EXERCISE AIM →
Once the line containing "Given: Click the router" has been written out, stop; until then, restate each line of the entries below word for word from the first.

========

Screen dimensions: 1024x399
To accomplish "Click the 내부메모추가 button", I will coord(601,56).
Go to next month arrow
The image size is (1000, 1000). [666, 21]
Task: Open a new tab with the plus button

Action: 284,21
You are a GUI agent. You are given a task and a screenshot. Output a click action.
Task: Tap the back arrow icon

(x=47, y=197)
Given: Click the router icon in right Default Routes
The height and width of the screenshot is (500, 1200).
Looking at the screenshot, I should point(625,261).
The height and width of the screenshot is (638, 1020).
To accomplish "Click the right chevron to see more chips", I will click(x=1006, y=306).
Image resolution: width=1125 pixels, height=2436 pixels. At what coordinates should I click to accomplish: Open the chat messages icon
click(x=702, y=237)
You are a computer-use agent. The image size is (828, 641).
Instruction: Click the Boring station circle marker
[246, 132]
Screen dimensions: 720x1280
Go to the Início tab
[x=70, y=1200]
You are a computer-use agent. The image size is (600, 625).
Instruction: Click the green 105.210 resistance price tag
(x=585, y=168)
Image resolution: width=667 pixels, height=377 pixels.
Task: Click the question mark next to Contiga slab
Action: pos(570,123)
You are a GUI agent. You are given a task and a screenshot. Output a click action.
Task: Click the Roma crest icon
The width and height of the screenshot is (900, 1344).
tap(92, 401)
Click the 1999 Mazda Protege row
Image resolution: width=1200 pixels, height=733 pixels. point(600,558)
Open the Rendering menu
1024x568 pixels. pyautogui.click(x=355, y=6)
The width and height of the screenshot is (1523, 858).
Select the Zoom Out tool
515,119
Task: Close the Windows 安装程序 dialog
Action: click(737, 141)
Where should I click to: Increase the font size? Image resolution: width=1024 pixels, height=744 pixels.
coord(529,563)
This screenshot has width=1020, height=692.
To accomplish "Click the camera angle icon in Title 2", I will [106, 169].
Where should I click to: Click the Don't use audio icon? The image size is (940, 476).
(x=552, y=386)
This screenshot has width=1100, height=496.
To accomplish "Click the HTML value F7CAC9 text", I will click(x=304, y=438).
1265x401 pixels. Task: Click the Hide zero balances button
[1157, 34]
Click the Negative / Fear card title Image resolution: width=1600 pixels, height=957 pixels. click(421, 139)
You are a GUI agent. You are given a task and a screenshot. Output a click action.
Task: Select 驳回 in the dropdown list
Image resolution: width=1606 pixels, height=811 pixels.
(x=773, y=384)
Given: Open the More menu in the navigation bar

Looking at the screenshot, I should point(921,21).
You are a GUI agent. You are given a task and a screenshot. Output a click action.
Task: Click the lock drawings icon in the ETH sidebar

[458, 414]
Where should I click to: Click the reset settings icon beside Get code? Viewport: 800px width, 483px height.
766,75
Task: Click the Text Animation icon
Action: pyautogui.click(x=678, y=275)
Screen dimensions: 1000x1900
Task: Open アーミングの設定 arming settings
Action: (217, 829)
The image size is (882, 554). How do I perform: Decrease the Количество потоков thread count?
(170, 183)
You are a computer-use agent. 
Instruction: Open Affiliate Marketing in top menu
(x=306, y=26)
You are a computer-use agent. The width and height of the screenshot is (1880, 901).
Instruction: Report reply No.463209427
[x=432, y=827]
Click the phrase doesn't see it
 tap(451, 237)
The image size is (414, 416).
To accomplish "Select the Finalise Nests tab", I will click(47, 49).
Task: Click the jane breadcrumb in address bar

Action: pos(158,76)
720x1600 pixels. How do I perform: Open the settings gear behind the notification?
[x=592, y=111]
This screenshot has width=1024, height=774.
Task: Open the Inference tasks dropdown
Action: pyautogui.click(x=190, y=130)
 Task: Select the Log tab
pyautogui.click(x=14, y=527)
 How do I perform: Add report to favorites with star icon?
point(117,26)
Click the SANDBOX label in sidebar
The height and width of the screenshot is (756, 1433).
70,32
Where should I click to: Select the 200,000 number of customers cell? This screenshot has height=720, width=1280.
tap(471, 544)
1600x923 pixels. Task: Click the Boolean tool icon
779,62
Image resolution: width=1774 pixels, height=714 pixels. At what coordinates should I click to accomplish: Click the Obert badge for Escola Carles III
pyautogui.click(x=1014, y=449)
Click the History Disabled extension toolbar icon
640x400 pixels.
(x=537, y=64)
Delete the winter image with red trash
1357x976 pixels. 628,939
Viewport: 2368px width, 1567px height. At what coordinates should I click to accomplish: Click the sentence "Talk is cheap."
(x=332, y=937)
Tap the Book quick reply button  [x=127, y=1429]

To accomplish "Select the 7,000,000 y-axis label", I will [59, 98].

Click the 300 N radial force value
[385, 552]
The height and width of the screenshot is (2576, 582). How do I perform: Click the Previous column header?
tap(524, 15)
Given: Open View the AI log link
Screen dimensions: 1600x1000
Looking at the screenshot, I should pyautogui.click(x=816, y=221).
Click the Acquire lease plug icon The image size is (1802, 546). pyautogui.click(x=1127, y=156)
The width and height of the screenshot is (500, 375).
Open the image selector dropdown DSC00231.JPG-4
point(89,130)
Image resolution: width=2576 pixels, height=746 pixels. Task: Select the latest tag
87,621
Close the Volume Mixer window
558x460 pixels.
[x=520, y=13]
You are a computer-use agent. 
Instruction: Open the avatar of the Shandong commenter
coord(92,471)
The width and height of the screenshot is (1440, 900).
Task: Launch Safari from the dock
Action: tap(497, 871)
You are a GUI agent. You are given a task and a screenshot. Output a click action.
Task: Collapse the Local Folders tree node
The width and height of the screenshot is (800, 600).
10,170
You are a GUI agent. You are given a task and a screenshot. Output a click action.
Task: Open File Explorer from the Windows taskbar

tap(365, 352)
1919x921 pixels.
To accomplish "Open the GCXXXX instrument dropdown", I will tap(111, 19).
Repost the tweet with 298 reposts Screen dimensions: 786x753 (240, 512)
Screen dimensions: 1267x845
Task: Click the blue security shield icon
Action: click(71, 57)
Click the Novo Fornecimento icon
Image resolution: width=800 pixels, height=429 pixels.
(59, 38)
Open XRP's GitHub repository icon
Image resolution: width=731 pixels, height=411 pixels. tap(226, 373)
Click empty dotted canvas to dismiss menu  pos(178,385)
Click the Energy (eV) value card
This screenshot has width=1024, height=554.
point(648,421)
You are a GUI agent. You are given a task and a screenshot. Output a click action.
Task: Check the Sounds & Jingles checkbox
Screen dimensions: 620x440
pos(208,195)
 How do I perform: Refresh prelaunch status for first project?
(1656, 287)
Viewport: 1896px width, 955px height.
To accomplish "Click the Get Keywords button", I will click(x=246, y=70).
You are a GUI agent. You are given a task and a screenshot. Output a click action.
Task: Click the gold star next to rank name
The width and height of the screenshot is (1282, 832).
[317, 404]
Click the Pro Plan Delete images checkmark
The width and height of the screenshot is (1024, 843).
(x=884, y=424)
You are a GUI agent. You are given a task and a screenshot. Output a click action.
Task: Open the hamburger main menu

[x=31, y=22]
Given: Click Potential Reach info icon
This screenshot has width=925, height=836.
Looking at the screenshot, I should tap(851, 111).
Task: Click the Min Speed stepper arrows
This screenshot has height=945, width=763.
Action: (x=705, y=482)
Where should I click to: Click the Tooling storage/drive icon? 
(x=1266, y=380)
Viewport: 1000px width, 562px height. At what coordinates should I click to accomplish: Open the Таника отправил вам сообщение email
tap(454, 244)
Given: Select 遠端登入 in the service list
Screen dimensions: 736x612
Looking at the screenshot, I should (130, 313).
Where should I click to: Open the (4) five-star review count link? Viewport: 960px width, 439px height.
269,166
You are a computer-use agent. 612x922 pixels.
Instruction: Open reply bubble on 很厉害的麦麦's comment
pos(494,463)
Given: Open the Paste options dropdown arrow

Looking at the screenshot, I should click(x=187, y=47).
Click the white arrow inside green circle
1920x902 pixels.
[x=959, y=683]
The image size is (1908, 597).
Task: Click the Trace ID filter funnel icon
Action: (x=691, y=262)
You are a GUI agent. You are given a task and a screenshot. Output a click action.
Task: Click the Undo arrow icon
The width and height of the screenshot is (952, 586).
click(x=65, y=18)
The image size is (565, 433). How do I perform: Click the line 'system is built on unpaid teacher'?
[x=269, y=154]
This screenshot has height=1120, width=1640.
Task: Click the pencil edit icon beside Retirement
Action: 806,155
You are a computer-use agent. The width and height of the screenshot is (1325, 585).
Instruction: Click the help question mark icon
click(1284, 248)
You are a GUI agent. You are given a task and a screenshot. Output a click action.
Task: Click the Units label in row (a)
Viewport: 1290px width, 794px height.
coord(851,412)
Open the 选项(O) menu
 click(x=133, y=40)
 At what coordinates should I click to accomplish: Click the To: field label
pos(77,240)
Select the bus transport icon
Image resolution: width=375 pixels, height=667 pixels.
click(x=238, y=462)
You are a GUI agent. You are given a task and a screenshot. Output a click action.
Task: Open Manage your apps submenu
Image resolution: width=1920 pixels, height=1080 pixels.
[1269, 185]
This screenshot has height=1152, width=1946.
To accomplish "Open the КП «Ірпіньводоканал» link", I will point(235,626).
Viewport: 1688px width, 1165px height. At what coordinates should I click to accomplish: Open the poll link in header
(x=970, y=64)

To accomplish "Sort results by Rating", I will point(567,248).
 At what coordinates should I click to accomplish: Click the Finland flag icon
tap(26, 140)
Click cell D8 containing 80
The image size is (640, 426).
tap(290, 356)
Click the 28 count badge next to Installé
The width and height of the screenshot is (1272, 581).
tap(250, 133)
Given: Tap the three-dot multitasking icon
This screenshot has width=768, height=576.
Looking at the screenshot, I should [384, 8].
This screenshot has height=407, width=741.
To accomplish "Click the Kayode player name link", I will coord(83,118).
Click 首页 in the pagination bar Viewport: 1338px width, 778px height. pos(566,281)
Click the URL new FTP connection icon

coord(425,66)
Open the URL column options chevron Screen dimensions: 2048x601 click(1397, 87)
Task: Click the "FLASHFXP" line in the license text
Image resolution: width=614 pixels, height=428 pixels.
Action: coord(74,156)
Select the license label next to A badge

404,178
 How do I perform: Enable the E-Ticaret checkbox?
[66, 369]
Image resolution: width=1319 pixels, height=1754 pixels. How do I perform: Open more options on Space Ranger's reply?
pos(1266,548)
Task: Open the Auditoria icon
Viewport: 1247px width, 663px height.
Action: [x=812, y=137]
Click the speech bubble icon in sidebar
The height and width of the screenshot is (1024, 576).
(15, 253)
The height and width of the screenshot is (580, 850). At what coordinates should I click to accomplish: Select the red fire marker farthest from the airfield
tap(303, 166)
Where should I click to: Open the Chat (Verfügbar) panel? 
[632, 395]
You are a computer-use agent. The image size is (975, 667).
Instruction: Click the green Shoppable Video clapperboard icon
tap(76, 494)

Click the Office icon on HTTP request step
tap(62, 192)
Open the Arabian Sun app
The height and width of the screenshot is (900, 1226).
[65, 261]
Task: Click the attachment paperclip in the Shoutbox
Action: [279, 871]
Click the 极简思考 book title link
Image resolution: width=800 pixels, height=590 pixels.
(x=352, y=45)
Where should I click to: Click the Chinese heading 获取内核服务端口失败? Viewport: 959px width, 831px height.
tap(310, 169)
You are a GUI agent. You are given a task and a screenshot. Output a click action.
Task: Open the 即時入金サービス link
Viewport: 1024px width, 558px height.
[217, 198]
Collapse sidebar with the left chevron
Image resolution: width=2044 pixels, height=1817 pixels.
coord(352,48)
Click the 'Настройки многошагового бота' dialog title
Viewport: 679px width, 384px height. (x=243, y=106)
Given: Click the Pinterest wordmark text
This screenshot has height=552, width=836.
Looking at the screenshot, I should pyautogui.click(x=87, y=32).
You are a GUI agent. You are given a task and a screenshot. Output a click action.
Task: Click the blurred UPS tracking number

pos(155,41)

========

WRITTEN ANSWER →
Screen dimensions: 1024x399
To accomplish "Click the 내부메모추가 button", I will coord(601,56).
Go to next month arrow
The image size is (1000, 1000). [666, 21]
Task: Open a new tab with the plus button

Action: 284,21
You are a GUI agent. You are given a task and a screenshot. Output a click action.
Task: Tap the back arrow icon

(x=47, y=197)
Given: Click the router icon in right Default Routes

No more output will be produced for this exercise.